WHAT YOU WILL DO: The lines to repeat are those below from the one containing "[nav] (37, 33)" down to the one containing "Terms of Service (715, 1449)", both included; reproduce them exactly and nothing else.

Stored data entries:
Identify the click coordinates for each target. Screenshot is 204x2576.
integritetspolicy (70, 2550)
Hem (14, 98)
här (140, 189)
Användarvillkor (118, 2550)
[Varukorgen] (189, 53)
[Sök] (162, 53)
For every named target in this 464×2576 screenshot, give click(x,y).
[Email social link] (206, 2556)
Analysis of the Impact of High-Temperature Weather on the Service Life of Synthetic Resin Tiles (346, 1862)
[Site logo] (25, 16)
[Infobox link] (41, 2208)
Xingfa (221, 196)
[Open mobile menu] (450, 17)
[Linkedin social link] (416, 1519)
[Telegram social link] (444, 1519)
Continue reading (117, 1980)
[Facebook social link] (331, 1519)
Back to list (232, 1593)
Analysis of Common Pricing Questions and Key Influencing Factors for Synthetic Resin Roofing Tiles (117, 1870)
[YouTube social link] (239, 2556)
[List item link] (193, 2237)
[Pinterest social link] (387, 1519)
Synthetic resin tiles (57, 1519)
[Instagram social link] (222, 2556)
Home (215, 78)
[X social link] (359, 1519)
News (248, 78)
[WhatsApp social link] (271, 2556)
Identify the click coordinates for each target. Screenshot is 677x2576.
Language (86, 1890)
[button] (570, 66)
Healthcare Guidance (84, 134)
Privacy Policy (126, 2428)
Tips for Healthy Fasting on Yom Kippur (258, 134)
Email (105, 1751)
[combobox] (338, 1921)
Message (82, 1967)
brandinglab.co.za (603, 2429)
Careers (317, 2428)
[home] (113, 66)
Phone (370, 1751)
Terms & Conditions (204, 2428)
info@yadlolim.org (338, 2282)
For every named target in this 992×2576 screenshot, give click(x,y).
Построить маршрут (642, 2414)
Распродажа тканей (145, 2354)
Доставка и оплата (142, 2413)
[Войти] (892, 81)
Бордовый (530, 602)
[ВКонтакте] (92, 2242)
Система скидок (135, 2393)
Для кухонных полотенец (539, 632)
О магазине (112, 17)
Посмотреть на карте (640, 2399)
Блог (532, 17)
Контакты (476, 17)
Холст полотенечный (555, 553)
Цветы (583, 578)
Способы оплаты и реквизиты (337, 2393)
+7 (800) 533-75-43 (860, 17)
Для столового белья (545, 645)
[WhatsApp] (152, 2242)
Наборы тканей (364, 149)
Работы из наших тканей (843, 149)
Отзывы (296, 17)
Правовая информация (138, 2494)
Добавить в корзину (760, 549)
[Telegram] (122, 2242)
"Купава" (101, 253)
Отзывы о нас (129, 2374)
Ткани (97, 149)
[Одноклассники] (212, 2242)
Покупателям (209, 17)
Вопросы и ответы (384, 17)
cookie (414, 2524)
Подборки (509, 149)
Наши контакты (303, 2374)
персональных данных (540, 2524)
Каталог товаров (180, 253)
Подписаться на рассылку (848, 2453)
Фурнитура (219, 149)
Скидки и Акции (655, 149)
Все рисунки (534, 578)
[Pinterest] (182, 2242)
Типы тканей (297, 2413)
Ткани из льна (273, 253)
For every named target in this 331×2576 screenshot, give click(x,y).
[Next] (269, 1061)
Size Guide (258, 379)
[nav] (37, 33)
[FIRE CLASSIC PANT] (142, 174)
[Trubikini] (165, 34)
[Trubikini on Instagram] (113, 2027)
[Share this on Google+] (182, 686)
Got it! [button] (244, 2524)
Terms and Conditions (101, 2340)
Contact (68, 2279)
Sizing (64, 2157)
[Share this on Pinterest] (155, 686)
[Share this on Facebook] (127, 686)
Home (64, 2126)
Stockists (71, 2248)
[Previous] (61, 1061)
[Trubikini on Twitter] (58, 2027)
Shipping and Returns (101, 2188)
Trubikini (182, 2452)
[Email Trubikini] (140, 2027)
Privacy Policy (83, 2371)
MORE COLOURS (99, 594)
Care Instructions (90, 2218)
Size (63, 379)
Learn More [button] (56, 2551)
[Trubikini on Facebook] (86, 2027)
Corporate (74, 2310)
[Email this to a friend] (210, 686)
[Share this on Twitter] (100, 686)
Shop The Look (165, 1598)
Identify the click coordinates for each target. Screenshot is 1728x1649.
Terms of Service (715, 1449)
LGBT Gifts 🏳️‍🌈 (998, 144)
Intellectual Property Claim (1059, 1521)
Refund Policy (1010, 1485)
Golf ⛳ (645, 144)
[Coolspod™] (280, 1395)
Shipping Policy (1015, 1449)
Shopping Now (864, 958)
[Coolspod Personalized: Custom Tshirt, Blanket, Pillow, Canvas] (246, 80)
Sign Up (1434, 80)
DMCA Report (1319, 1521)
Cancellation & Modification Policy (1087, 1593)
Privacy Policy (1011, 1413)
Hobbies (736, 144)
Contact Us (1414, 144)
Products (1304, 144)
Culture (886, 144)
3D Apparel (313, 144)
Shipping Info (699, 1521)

WRITTEN ANSWER:
[nav] (37, 33)
[FIRE CLASSIC PANT] (142, 174)
[Trubikini] (165, 34)
[Trubikini on Instagram] (113, 2027)
[Share this on Google+] (182, 686)
Got it! [button] (244, 2524)
Terms and Conditions (101, 2340)
Contact (68, 2279)
Sizing (64, 2157)
[Share this on Pinterest] (155, 686)
[Share this on Facebook] (127, 686)
Home (64, 2126)
Stockists (71, 2248)
[Previous] (61, 1061)
[Trubikini on Twitter] (58, 2027)
Shipping and Returns (101, 2188)
Trubikini (182, 2452)
[Email Trubikini] (140, 2027)
Privacy Policy (83, 2371)
MORE COLOURS (99, 594)
Care Instructions (90, 2218)
Size (63, 379)
Learn More [button] (56, 2551)
[Trubikini on Facebook] (86, 2027)
Corporate (74, 2310)
[Email this to a friend] (210, 686)
[Share this on Twitter] (100, 686)
Shop The Look (165, 1598)
Identify the click coordinates for each target. Screenshot is 1728x1649.
Terms of Service (715, 1449)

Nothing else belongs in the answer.